Detesto falar de estrupo
Eu gosto é de poesia,
Mas creio na consciência
E digo não a todo dia
Eu tenho medo do excesso
Que seja em qualquer sentido
Mas também do retrocesso
Que por aí escondido,
As vezes é o que notamos
Passar o que já passamos
Jamais será esquecido
Até aceito a polícia
Mas quando muda de letra
E se transforma em milícia
Odeio essa mutreta,
Pra combater o que alarma
Só tenho mesmo uma arma
Que é a minha caneta
Com tanta coisa inda cismo….
Estão na ordem do dia
Eu digo não ao machismo
Também a misoginia,
Tem outros que eu não aceito
É o tal do preconceito
E as sombras da hipocrisia
As coisas já forem postas
Mas prevalecem os relés
Queremos sim ter respostas
Sobre as nossas Marielles,
Em meio a um mundo efêmero
Não é só questão de gênero
Nem de homens ou mulheres
O que vale é o ser humano
E sua dignidade
Vivemos num mundo insano
Queremos mais liberdade,
Pra que tudo isso mude
Certeza, ninguém se ilude
Não tem tempo nem idade
PAULO CALASANS E MORAES
Multi-instrumentista (toca com maestria violão, violino, flauta e órgão), o jundiaiense Paulo Calasans tem uma rica história na MPB, especialmente por acompanhar Djavan. Em dois momentos, fez trabalhos que o ligam a Moraes Moreira.

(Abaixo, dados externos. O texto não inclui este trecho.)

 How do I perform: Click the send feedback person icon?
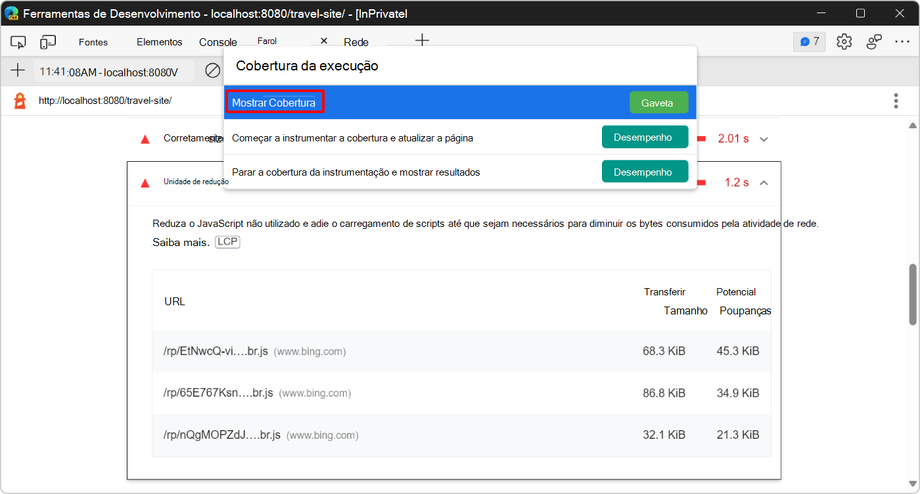[x=874, y=41]
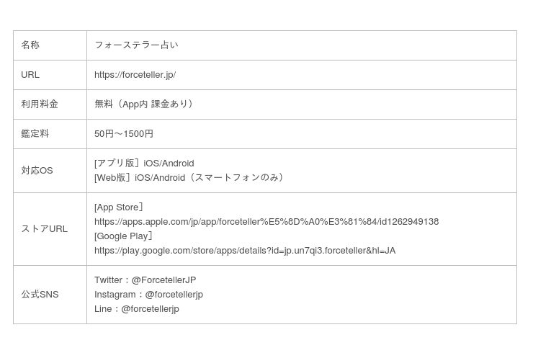Click the 対応OS row header
Screen dimensions: 533x353
[x=37, y=171]
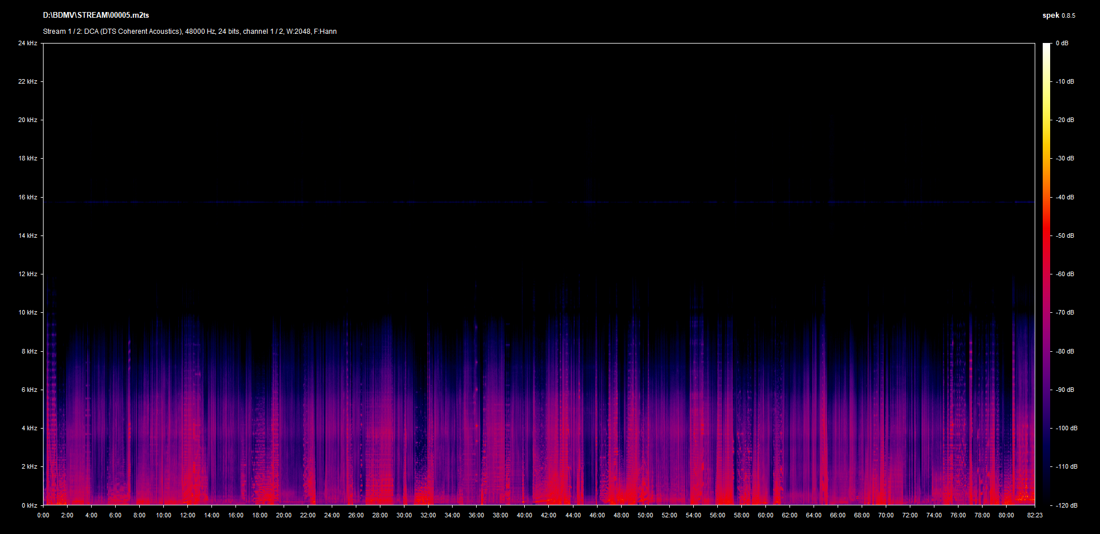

O primeiro momento aconteceu em 1997, quando Paulo gravou uma participação no piano no disco “Tropicália 30 Anos”, exatamente na música de abertura, “Tropicália”, em canção interpretada por Caetano Veloso, Gilberto Gil e Tom Zé. Moares aparece em outras músicas.
O segundo deles foi ao gravar junto com Cássia Eller o álbum “Com Você Meu Mundo Ficaria Completo”, de 1999. Na sexta faixa é que aparece a composição do baiano em parceria com Marisa Monte, “Palavras Ao Vento”, com Paulo Calasans tocando maravilhosamente o órgão – com Luiz Brasil e Rodrigo Garcia nos violões.
“Ando por aí querendo te encontrar/Em cada esquina paro em cada olhar/Deixo a tristeza e trago a esperança em seu lugar/Que o nosso amor pra sempre viva…”, escreveram Moraes e Marisa.
Foi o quinto e último álbum de estúdio de Cássia Eller, indicado ao Grammy Latino de Melhor Álbum de Rock em Língua Portuguesa.
Paulo Calasans nasceu e cresceu em Jundiaí, filho do também músico Geraldo Calasans, que tocou em diferentes grupos e orquestras, com destaque para o Pio X. Fez aulas de violino no Conservatório de Tatuí e descobriu adorar o piano. Foi com esse instrumento que tocou com Djavan e Roberto Carlos no especial de fim de ano da TV Globo em 2017. Foi morar em São Paulo e depois no Rio de Janeiro, de onde vem visitar familiares. Em 2018, se apresentou duas vezes na cidade em shows no Koh Samui.
Por conta da pandemia do coronavírus, está em isolamento social em sua casa, até porque a turnê “Vesúvio” que estava fazendo junto com Djavan acabou interrompida no final de março.